ScadaBR contains an authenticated remote code execution vulnerability (CVE-2026-9645) in its exposed methods that allow authenticated users to create and execute arbitrary JavaScript code on the server. The affected versions are all releases of the unmaintained ScadaBR project. No specific version numbers are provided in the available references, but the project is noted as unmaintained, implying all versions are vulnerable [1].

Exploitation

An attacker must have valid credentials to authenticate to the ScadaBR application. No special privileges beyond authentication are required. Once authenticated, the attacker can use the exposed methods to craft and submit arbitrary JavaScript code, which is then executed on the server [1].

Impact

The JavaScript executes with full root-level access, enabling complete system compromise.
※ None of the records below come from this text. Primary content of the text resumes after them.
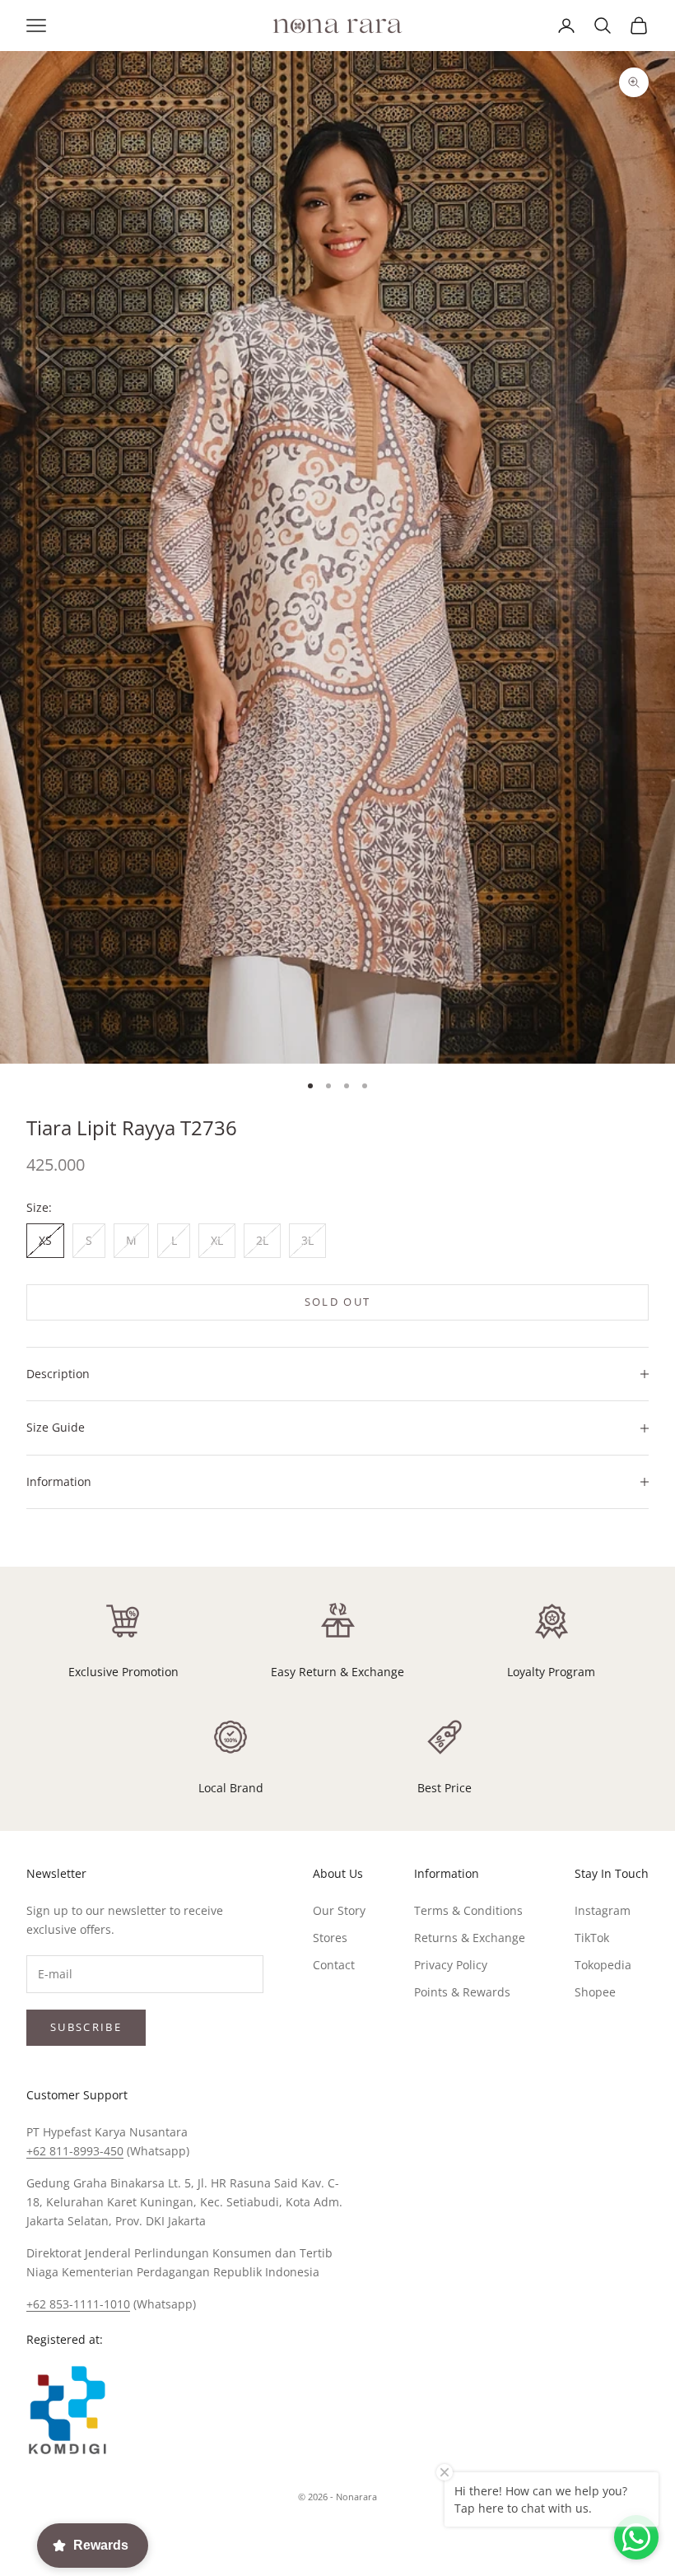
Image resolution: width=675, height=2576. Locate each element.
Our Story (339, 1910)
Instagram (603, 1910)
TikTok (592, 1937)
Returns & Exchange (469, 1937)
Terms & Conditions (468, 1910)
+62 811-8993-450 (74, 2151)
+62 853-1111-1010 (78, 2304)
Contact (334, 1965)
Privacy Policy (450, 1965)
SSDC (365, 2533)
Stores (330, 1937)
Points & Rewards (462, 1992)
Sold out (338, 1301)
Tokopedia (603, 1965)
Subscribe (86, 2026)
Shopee (595, 1992)
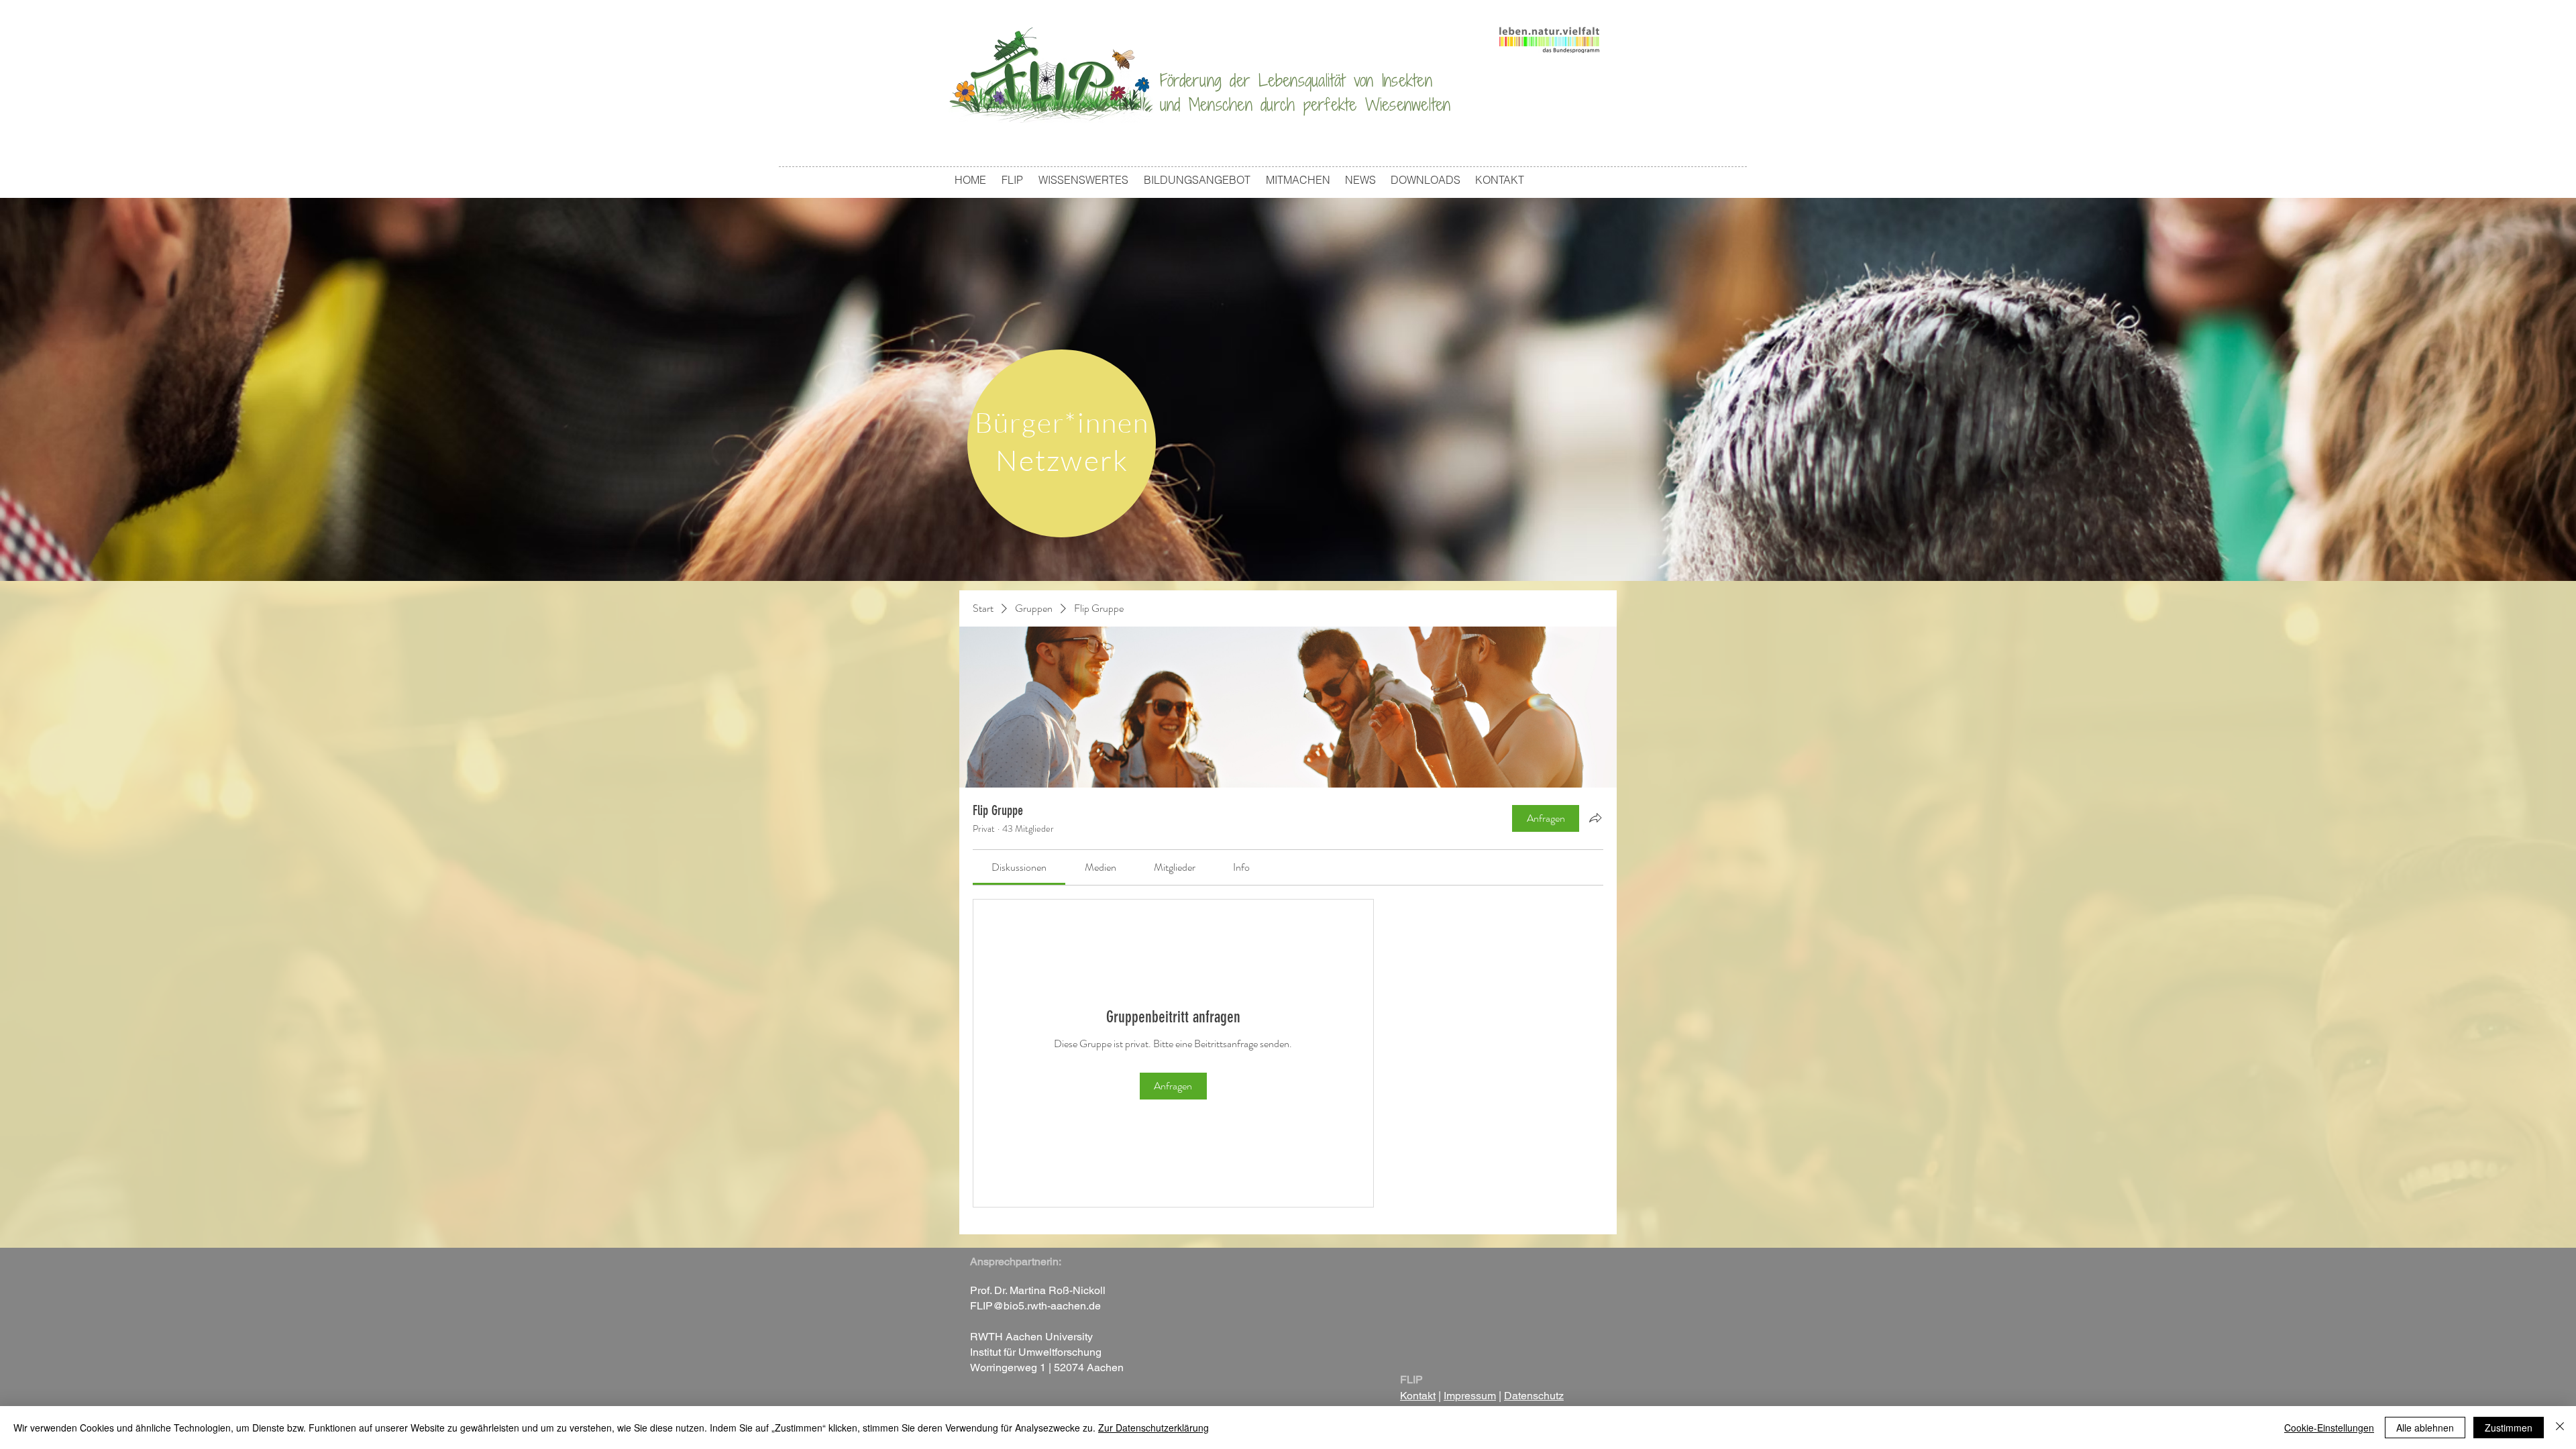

The attacker can achieve full compromise of confidentiality, integrity, and availability of the server. This includes the ability to execute arbitrary operating system commands as root, read, modify, or delete any data, and potentially pivot to other systems on the network [1]. The CVSS v3 score is 9.9 (Critical) with the vector (AV:N/AC:L/PR:L/UI:N/S:C/C:H/I:H/A:H) [1].

Mitigation

No fix is available. Tenable was unable to contact the project maintainers, and the project appears to be unmaintained [1]. Users are advised to restrict network access to the ScadaBR application to trusted users only, consider isolating the application, and if possible, migrate to an alternative actively maintained SCADA solution [1].